Aug. 16 (Bloomberg) -- Verizon Communications Inc., the telephone company where about 45,000 workers are out on strike, told the employees it will suspend certain benefits at the end of the month if they haven’t returned to their jobs.
Workers at two unions that have called strikes will lose basic health-insurance, dental, vision and prescription-drug benefits, said Richard Young, a spokesman for the company. Verizon stopped funding the workers’ pensions when their former contract expired Aug. 6, he said.
“If they’re not employed and not working for the company, we’re not going to fund their pensions,” Young said in a telephone interview.
The employees, represented by the Communications Workers of America and the International Brotherhood of Electrical Workers, went out on strike after they failed to reach an agreement on a new contract with Verizon, the second-largest U.S. telecommunications company.

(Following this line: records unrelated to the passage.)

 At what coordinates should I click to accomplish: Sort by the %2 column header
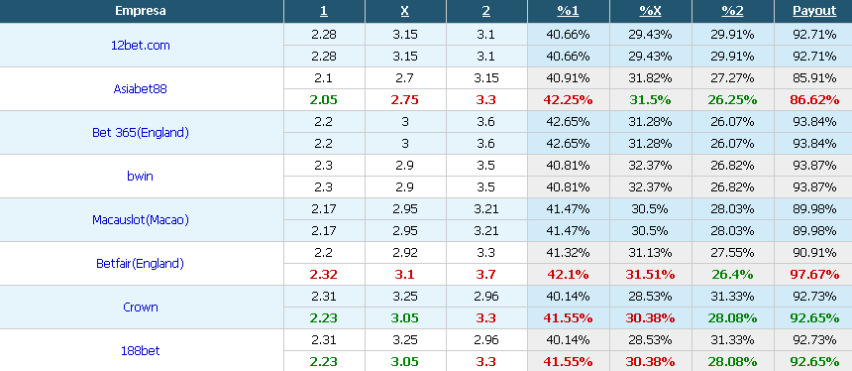pos(732,11)
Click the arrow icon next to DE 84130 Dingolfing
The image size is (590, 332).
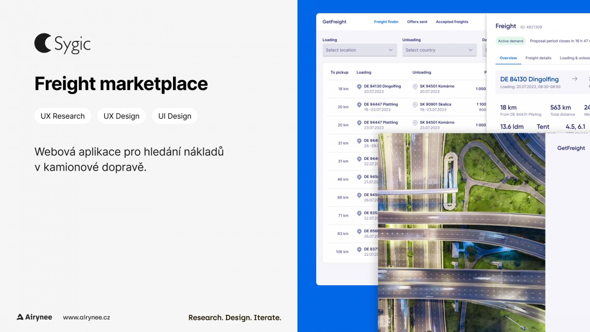574,79
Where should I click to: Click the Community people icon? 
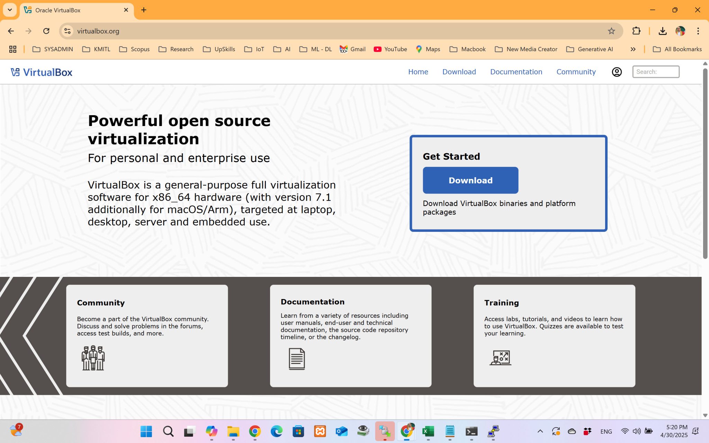click(x=92, y=358)
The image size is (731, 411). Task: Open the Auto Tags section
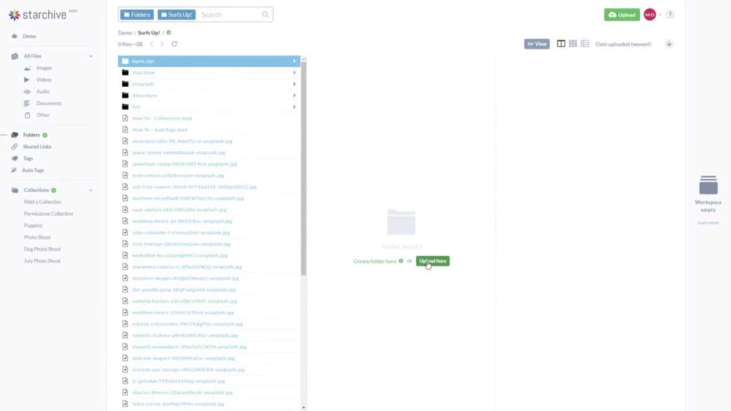click(x=33, y=170)
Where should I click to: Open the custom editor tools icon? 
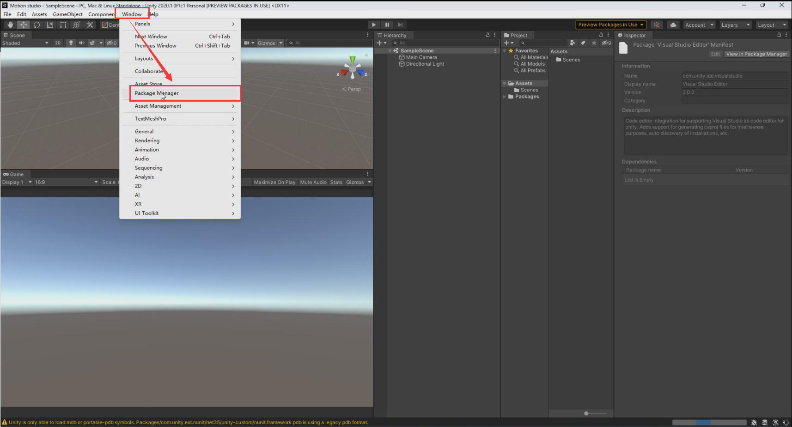click(x=90, y=25)
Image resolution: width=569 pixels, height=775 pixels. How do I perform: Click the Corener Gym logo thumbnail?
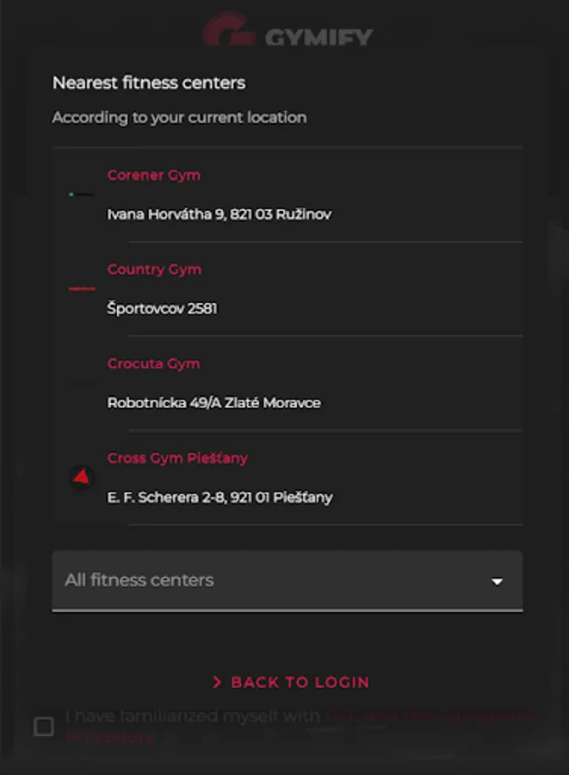click(82, 195)
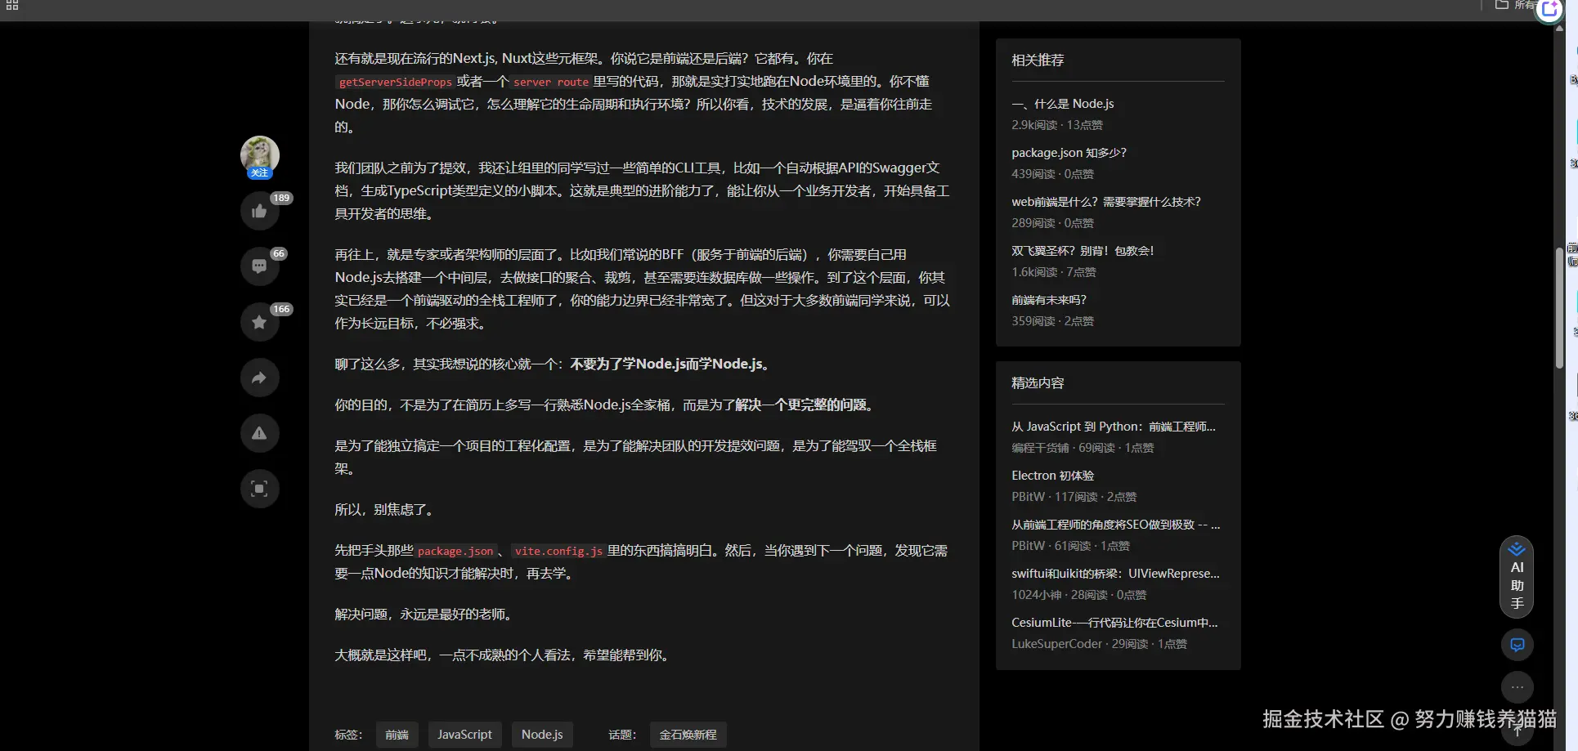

Verizon is asking the workers to pay more for health-insurance benefits, while the unions have said the company is profitable and executive compensation is healthy.
The striking workers are primarily from Verizon’s traditional landline telephone business, with the company’s wireless business largely unaffected. The walk-out is the largest since about 73,000 General Motors Co. workers went on strike for two days in 2007, said Jeffrey Keefe, professor of labor and employment relations at Rutgers University in New Brunswick, New Jersey.
Verizon, based in New York, fell 17 cents to $34.88 at 4 p.m. in New York Stock Exchange trading. The stock has dropped 2.5 percent so far this year.